Sedoheptulose
- Names: IUPAC name D-altro-Hept-2-ulose

Identifiers
- CAS Number: 3019-74-7;
- 3D model (JSmol): Interactive image;
- ChEBI: CHEBI:16802;
- ChemSpider: 4573620;
- ECHA InfoCard: 100.019.243
- MeSH: Sedoheptulose
- PubChem CID: 5459879;
- UNII: 40A0W1XJ6X;
- CompTox Dashboard (EPA): DTXSID10952581 ;

Properties
- Chemical formula: C_{7}H_{14}O_{7}
- Molar mass: 210.182 g·mol^{−1}

= Sedoheptulose =

Sedoheptulose or pseudoheptulose or D-altro-heptulose is a ketoheptose—a monosaccharide with seven carbon atoms and a ketone functional group. It is one of the few heptoses found in nature, and is found in various fruits and vegetables ranging from carrots and leeks to figs, mangos and avocados.

It is an intermediate in respiratory and photosynthetic pathways and plays a vital role in the non-oxidative branch of the pentose phosphate pathway.
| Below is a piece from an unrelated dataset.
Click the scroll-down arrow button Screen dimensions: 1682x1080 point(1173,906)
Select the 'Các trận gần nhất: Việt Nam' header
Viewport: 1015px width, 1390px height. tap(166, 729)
Studies have shown that 7-O-galloyl-D-sedoheptulose, a chemical extracted from dogwood fruit, is able to reduce pro-inflammatory markers in vivo such as interleukin-6 (IL-6) and C-reactive protein and thus might be able reduce low-level inflammation in humans. While this compound contains a sedoheptulose moiety, sedoheptulose itself has not been shown to possess the same properties.